Os homens de meia idade que questionam o casamento são os que estão também com a possibilidade de perceberem que já não são como eram em sua juventude, quando então escolheram com quem e como seria a construção de suas vidas familiares. Se estão questionando, podem estarem se percebendo sós, por se sentirem incapazes de preencherem uma vida interior não só com patrimônio, postos ou contas bancárias seguras. É muito comum dizerem que não conseguem mais amar (seja do ponto de vista sentimento como do ponto de vista de sexo). Foram apagando essa chama, investindo no “fazer” e não no sentir. Muito poucos tem a consciência de solidão com o desmanchar o casamento. Ao contrário, se estão pensando nisto, já começam a se mexer e procuram um relacionamento extra-conjugal e quando se sentirem mais seguros, já iniciam um outro casamento.

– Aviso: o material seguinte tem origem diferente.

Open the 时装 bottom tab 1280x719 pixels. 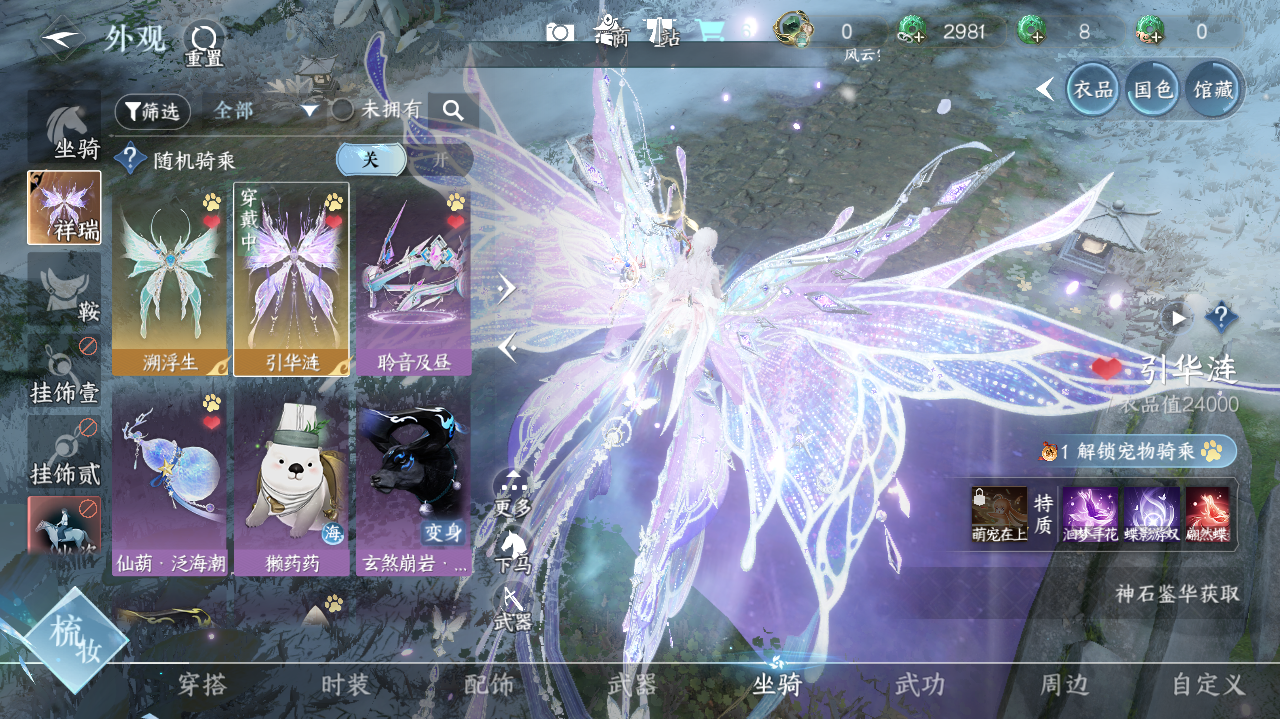[x=345, y=685]
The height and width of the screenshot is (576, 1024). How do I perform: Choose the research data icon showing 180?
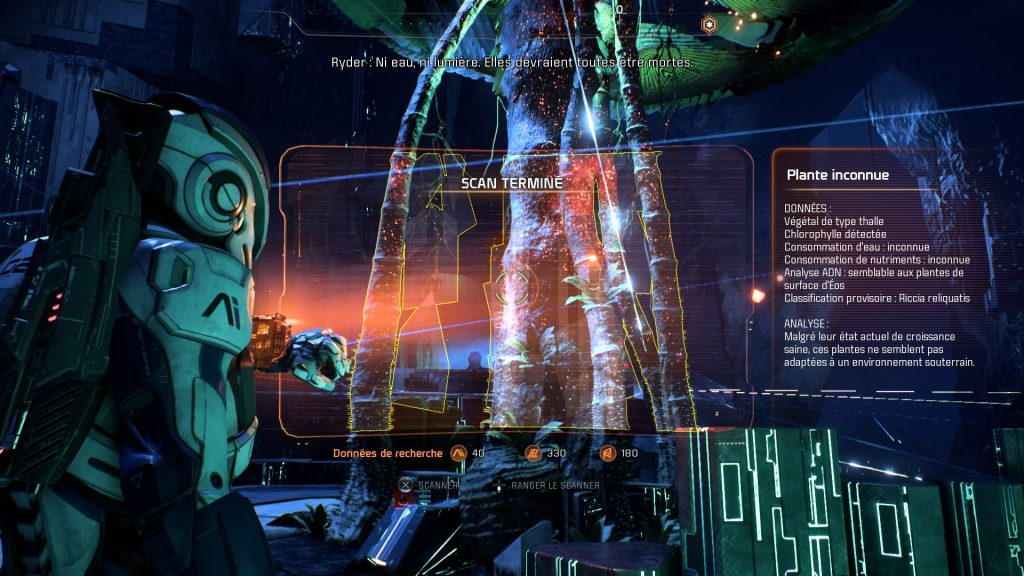point(607,453)
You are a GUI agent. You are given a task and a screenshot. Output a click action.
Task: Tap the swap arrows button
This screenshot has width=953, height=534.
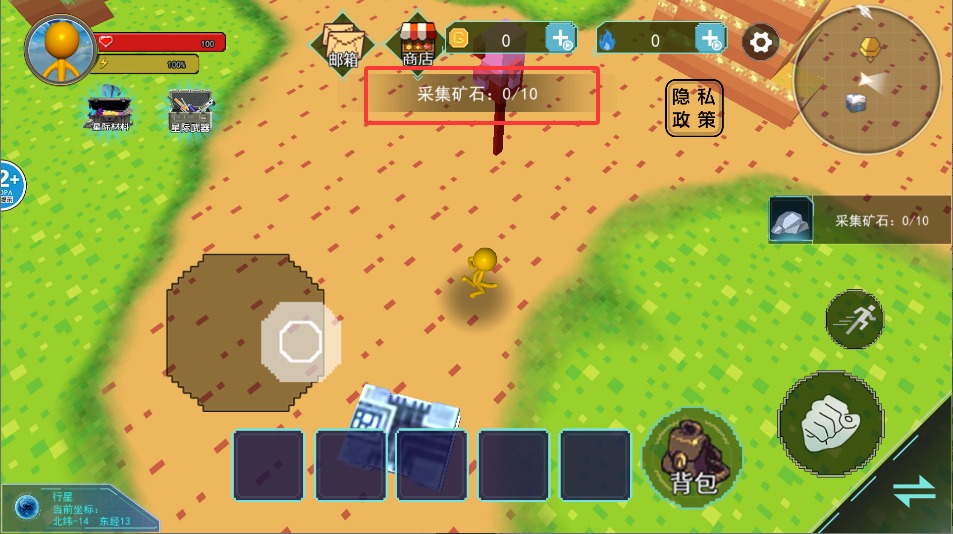pos(914,491)
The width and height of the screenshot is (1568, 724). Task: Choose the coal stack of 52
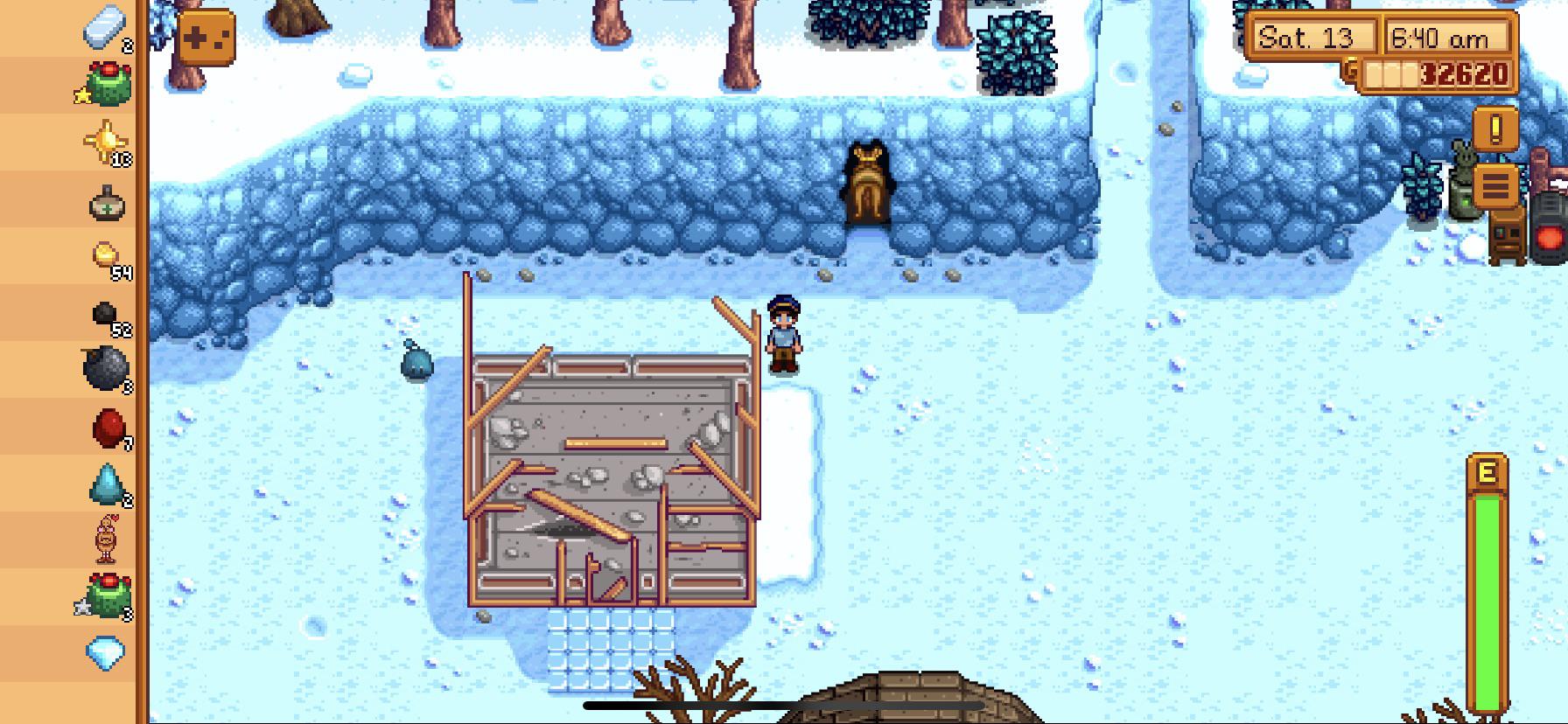(x=107, y=315)
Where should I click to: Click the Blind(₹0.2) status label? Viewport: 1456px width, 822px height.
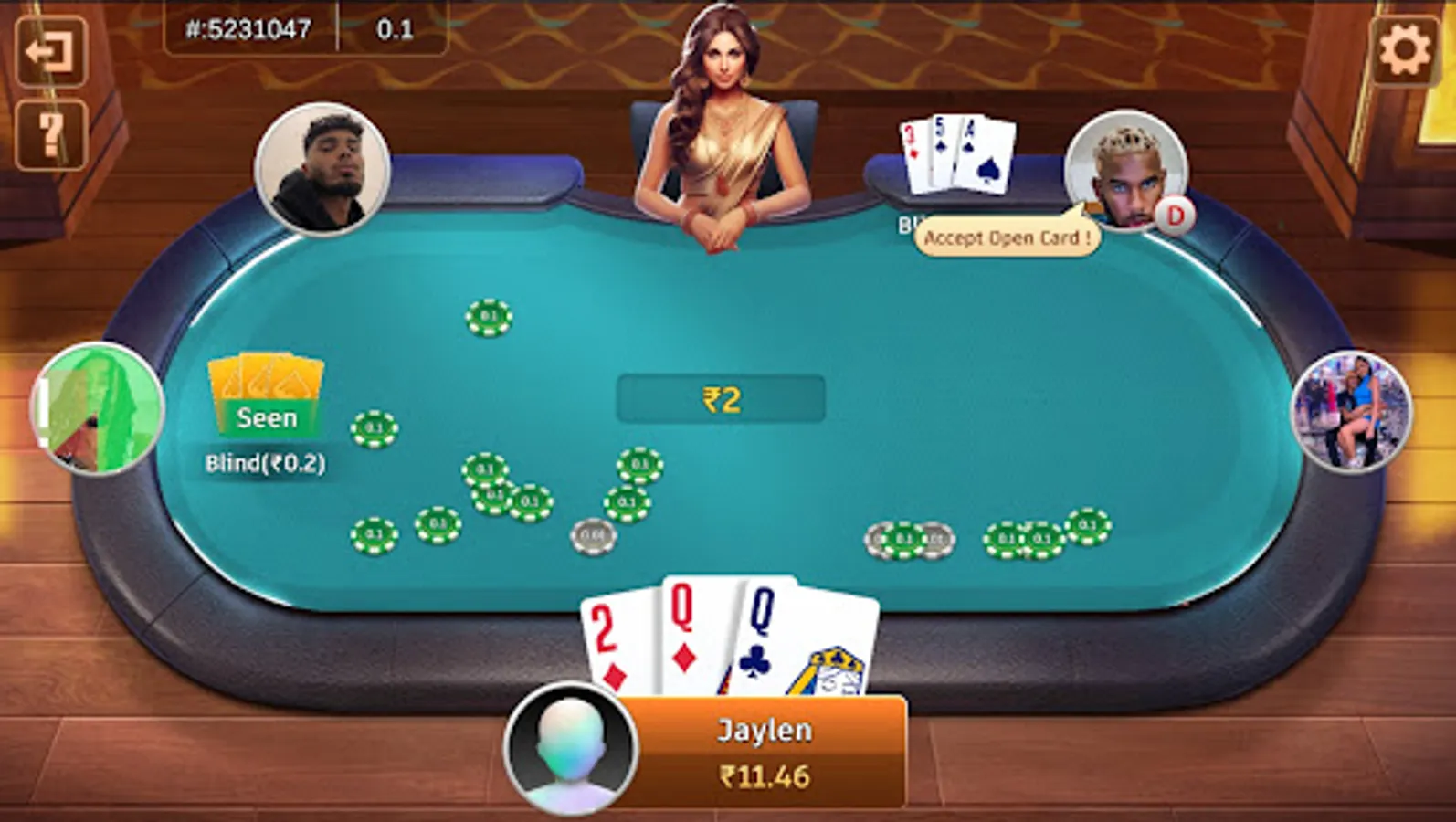(x=265, y=462)
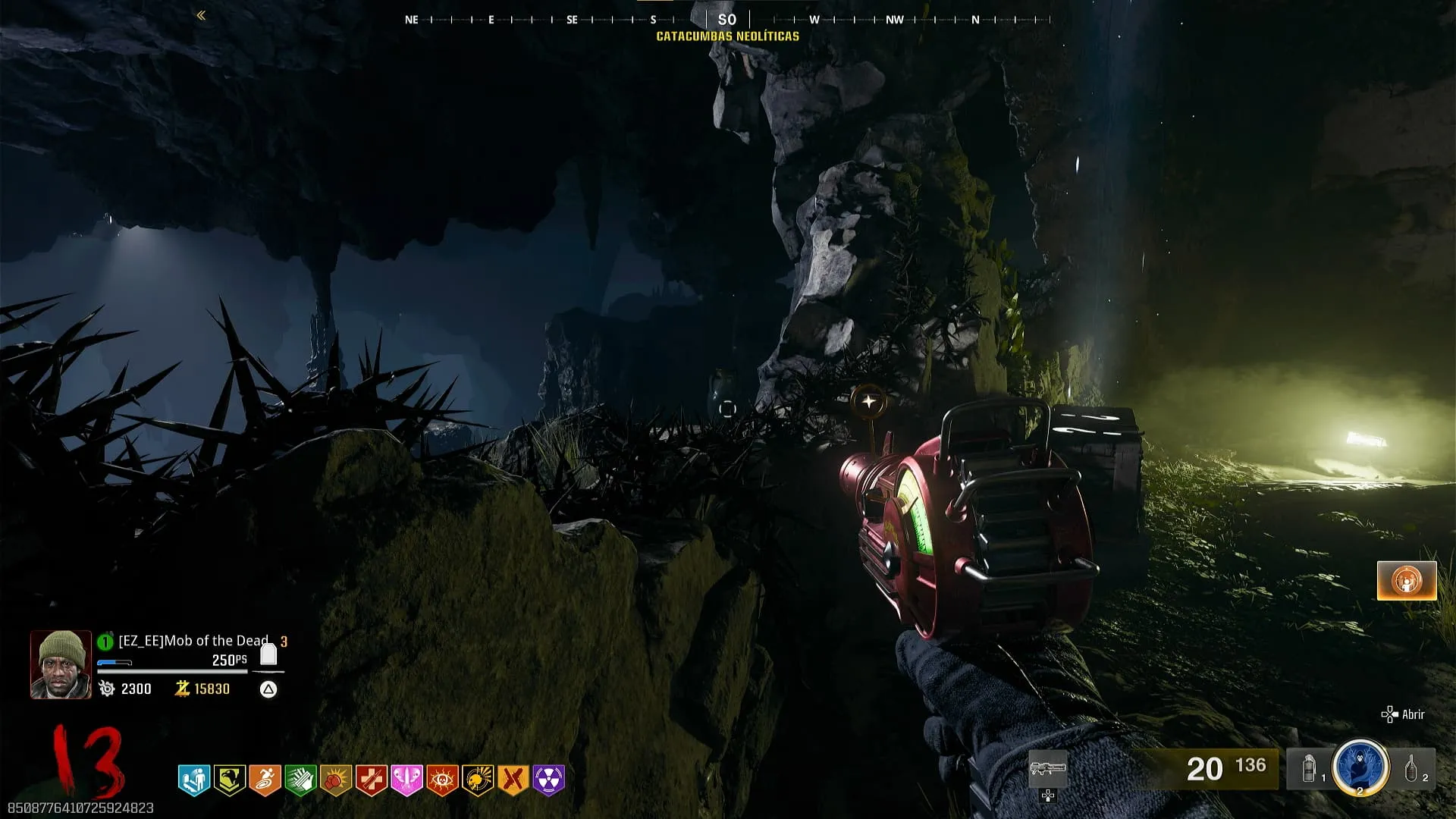The width and height of the screenshot is (1456, 819).
Task: Activate the hooded figure field upgrade
Action: [1360, 767]
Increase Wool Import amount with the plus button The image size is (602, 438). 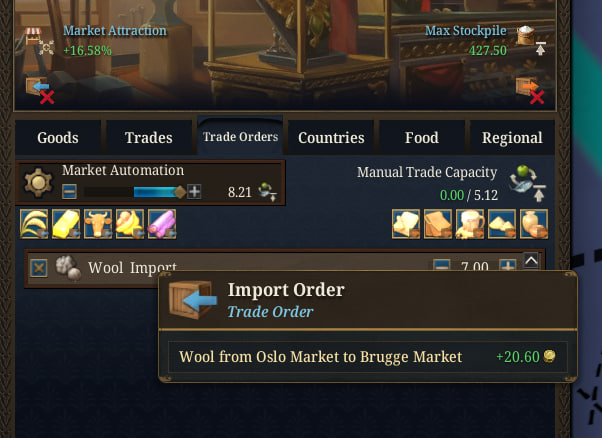507,268
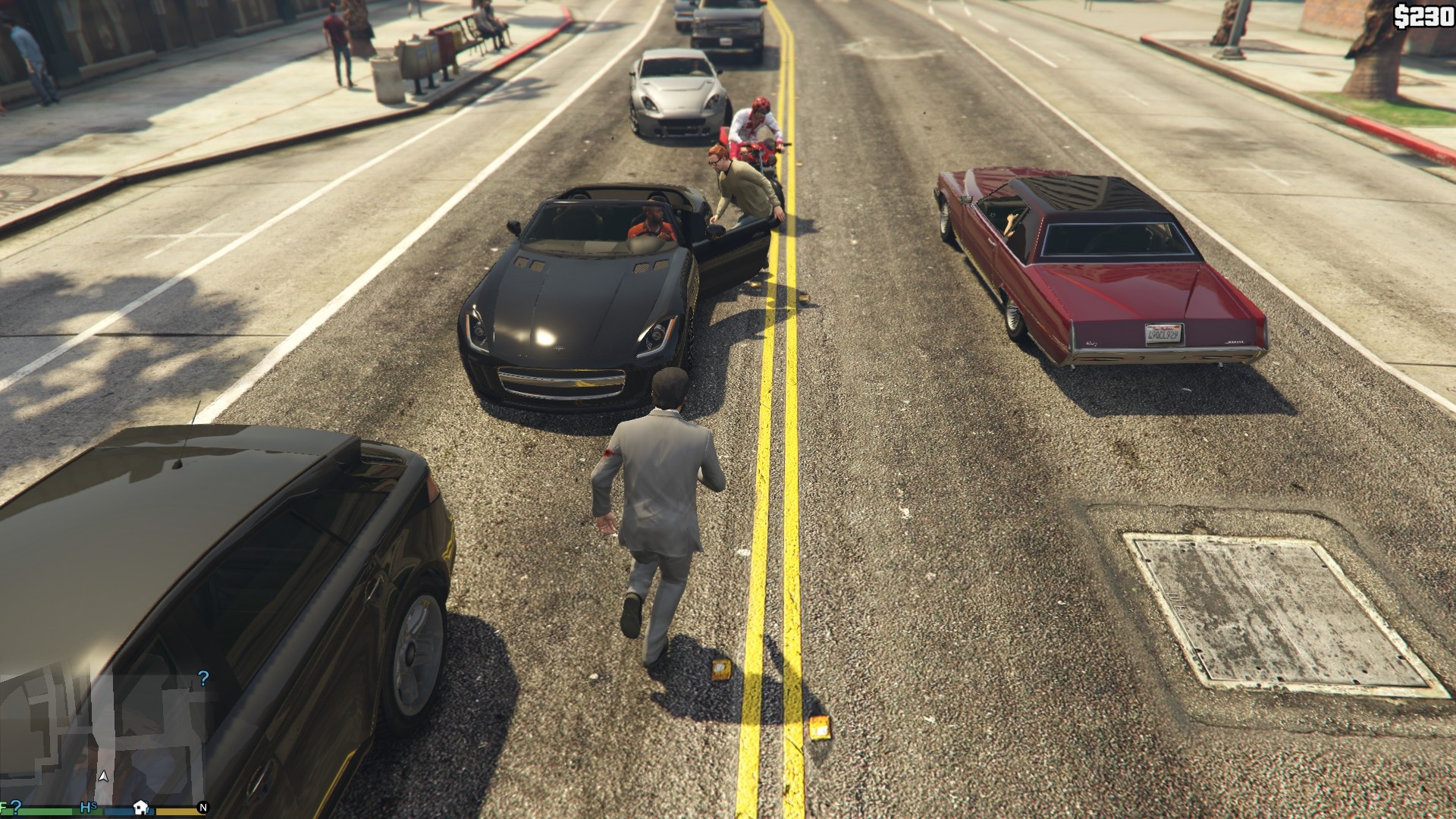Click the N north compass marker
Screen dimensions: 1456x819
202,808
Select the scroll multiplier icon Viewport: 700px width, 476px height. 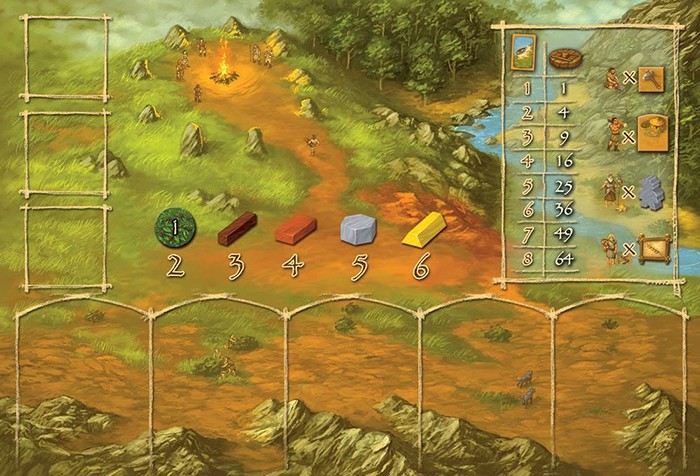click(x=652, y=245)
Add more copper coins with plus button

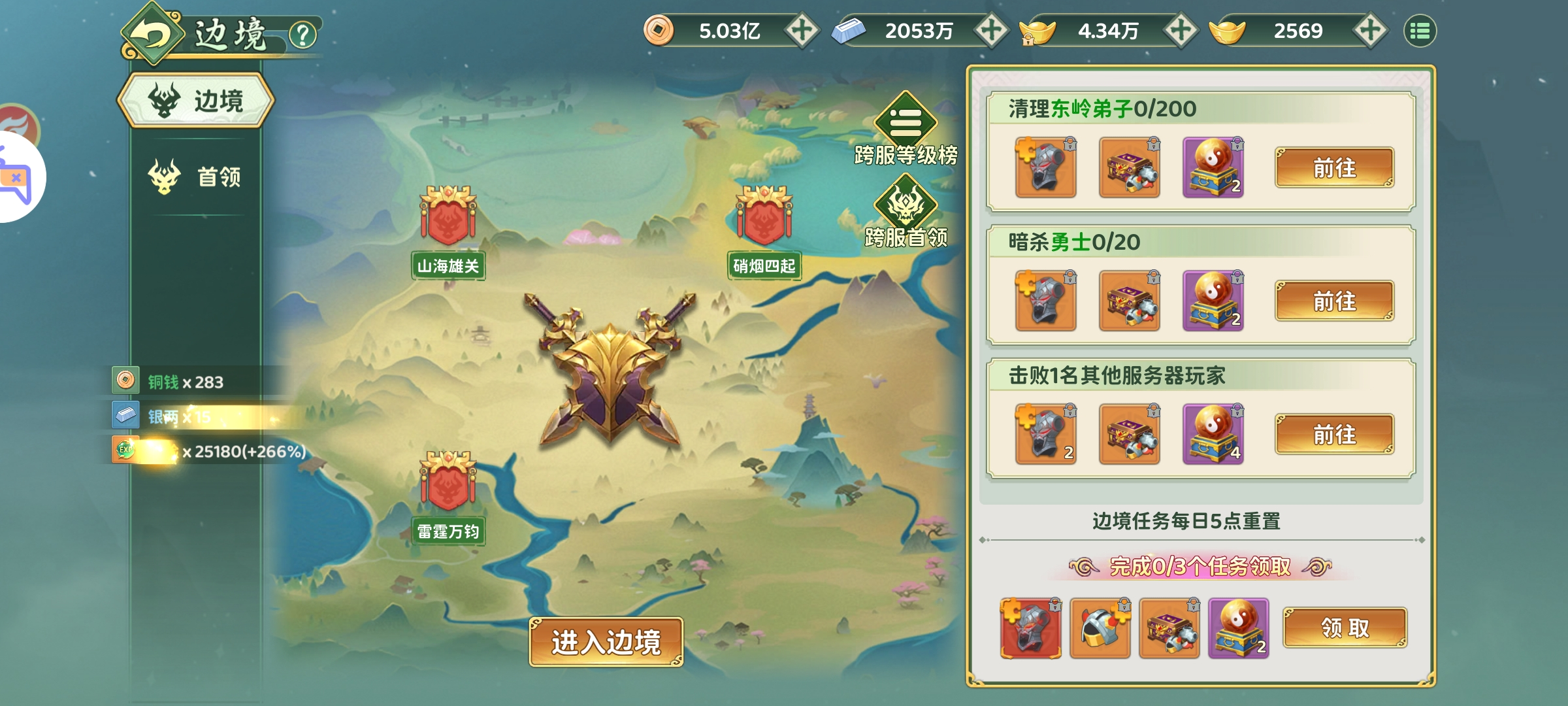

Quando aparecem as dificuldades na fase da meia idade para lidar com o “herói” e “sábio” ou “guru” , que justamente cabem naquela conceituação da fase da idade do lobo e do homem professor ou sábio, o homem está se estabelecendo na maturidade masculina. Ele não precisa provar que se tornou homem. Ele já é. Ele pode querer usufruir de uma sexualidade mais liberal ou de experimentar o poder através de situações como carros, status e propriedades. Ele pode sim, ao se deparar com um certo declínio físico, querer recuperar o que perdeu ou sabe que vai perder.
Mas não mais dentro da concepção de “tornar-se” mas de “manter-se”. É claro, em um sentido mais profundo se depara com “morte”, perdas etc. Ele só se apazigua no término desta fase, quando já está mais resignado, sem questionar mais relações afetivas (casamento, namoro, sexo), transformações das relações dele com os que estão a sua volta, sua vida profissional, enfim não quer mudar mais nada.
Não vejo como uma fase com um ritual de passagem mas como uma transição. Há uma inquietação inicialmente semelhante as dúvidas que surgem na adolescência.